This month, Doug Steele looks at a common problem in database design: converting from one data classification schema to another. He then moves on to a related question: ensuring that there are no overlapping records in a list of ranges (for example, a list of scheduled events). This results in some thorny SQL, but the results can be used in a wide variety of circumstances.
I’ve got a database with student marks, and I want to convert the numeric marks to letter grades.
I’m going to start by looking at your specific problem, but by the end of the discussion you’ll see how this problem applies to other scenarios as well. For example, if you’ve got a table of date ranges, you may have occasion to assign a specific date to a particular group (for instance, does this date fall within our study period/sales period) or specify whether a particular value falls into a specific category (for example, does this tire’s pressure indicate that the tire is underinflated/overinflated/borderline/okay). Your question really reflects a universal problem: “How do I classify specific data values reliably and reduce a mass of data to key pieces of information?” Converting specific test marks into the categories defined by letter grades is a great example because there are so many categories–most of the times that you have to deal with this problem you’ll have only three or four categories.
The normal approach to classifying data is to create a second table that indicates the numeric range for each letter grade, and then join the two tables in some way. However, there are some potential gotchas with this approach, so I’ll go into more detail.
One of the first issues is how to actually construct the conversion table. It may seem obvious that you need to associate a minimum mark and a maximum mark with each letter grade. How should you do this, though? There seem to be two schools of thought on this. One has the minimum mark for one grade equal to the maximum mark for the previous grade, while the other school has the minimum mark for one grade just slightly higher than the maximum mark for the lower grade.

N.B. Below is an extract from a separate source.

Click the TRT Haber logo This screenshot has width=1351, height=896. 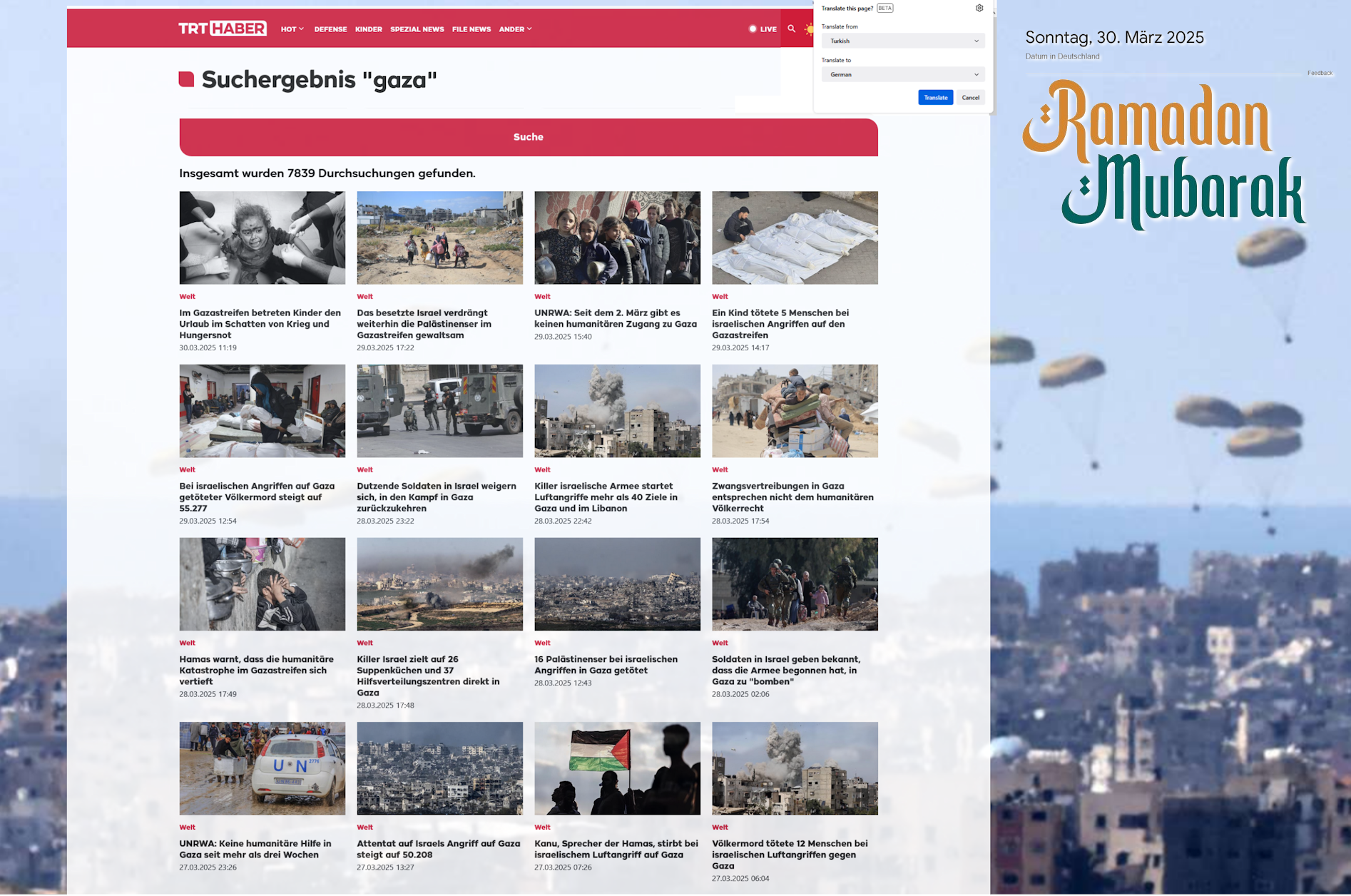(223, 29)
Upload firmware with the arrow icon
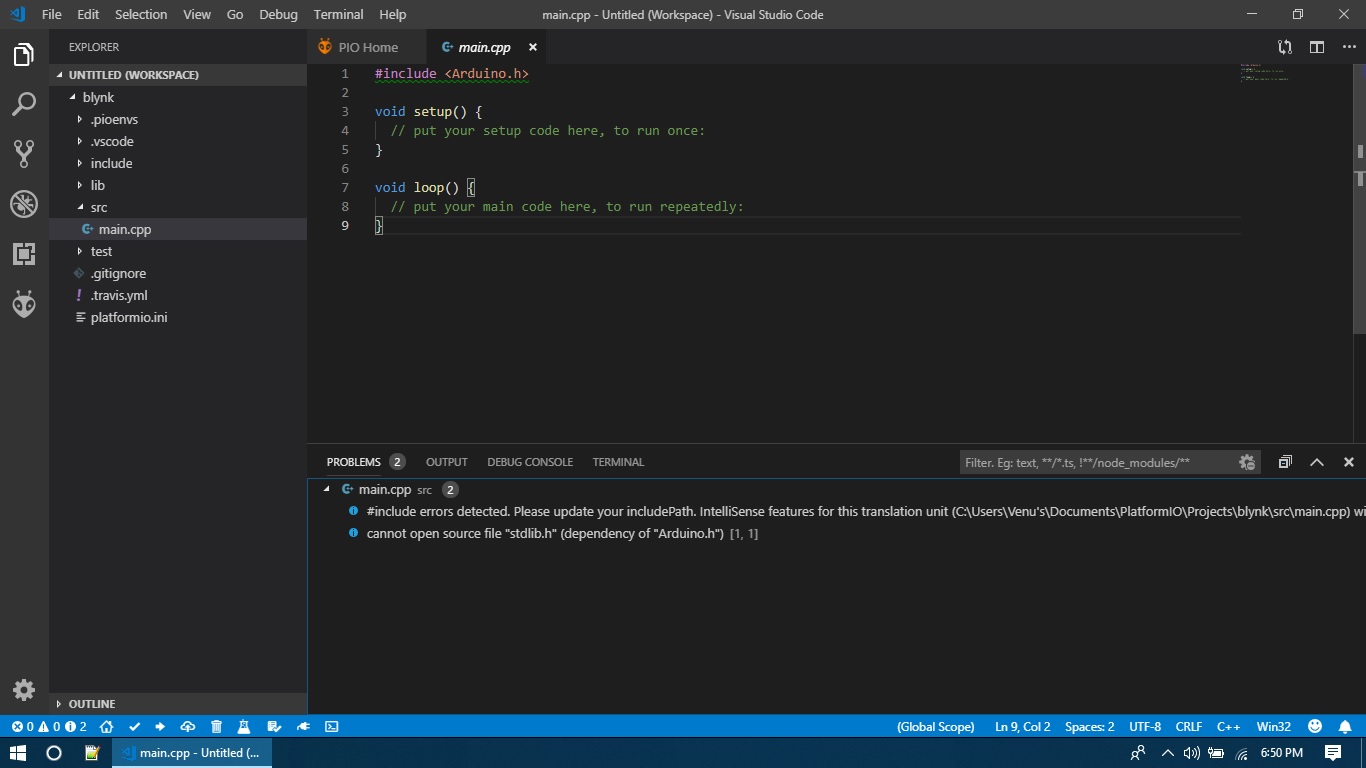This screenshot has height=768, width=1366. pos(160,727)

I don’t like the second approach, as it can lead to gaps in the calculation. If a B is 70-84 and an A is 85-100, what mark does someone with a score of 84.5 receive? I’m a believer in the first approach I mentioned, with attention paid to the inequalities used when joining the tables to ensure that no overlap occurs.
As an example, assume a table of marks like Figure 1, and a table of letter grade equivalents like Figure 2 (throughout this article I’ll use “mark” to refer to the unclassified numerical mark for the student, and “grade” to refer to the information organized into categories of the letter grade).
A common approach is to use a query like this:
SELECT M.StudentName, M.Mark, G.Grade FROM Marks AS M INNER JOIN LetterGrades AS G ON M.Mark BETWEEN G.MinMark AND G.MaxMark
The first problem you might encounter is that you can’t create queries like this in the Query Design view. You must go into the SQL view and type in the query. The real problem with this query, though, is that the Between operator is inclusive. Peter’s mark of 55 happens to be both a MaxMark in one row and a MinMark in another row, so his row will be joined to two different rows in the LetterGrades table, and he’ll show as having both a D and a D+ (see the upper left-hand chart in Figure 3).
Unfortunately, simply changing the query to use more explicit inequalities doesn’t solve the problem. This query won’t work any better:
SELECT M.StudentName, M.Mark, G.Grade FROM Marks AS M INNER JOIN LetterGrades AS G ON M.Mark > G.MinMark AND M.Mark <= G.MaxMark
As the upper right-hand chart in Figure 3 shows, when I use “ON Mark > MinMark AND Mark <= MaxMark”, I miss assigning a grade for Roger, since his mark of 0 doesn’t match anything. Furthermore, Peter only gets a D for his 55, when I think he should get a D+.
The other two charts in Figure 3 show that further playing with the inequalities used doesn’t solve the problem either. When I use “ON Mark >= MinMark AND Mark <= MaxMark”, I miss assigning a grade for Doug, since his mark of 100 doesn’t match anything (although Peter now gets his well-deserved D+), whereas when I use “ON Mark > MinMark AND Mark < MaxMark”, three students (Roger, Peter, and Doug) don’t get a grade at all. The example “ON M.Mark >= G.MinMark AND M.Mark <= G.MaxMark” gives the same result as “ON M.Mark BETWEEN G.MinMark AND G.MaxMark”, so I’ve shown all four cases.
So what’s the answer? It turns out that I don’t really need to worry about MaxMark at all. I can determine which row in the LetterGrades table is closest to the mark (without exceeding it) using a comparison like this:
SELECT MAX(MinMark) FROM LetterGrades WHERE LetterGrades.MinMark <= Mark
This doesn’t give me the LetterGrade that’s in the same record as that mark, but I can get that by using a correlated subquery:
SELECT Grade FROM LetterGrades WHERE LetterGrades.MinMark = (SELECT MAX(MinMark) FROM LetterGrades WHERE LetterGrades.MinMark <= Mark)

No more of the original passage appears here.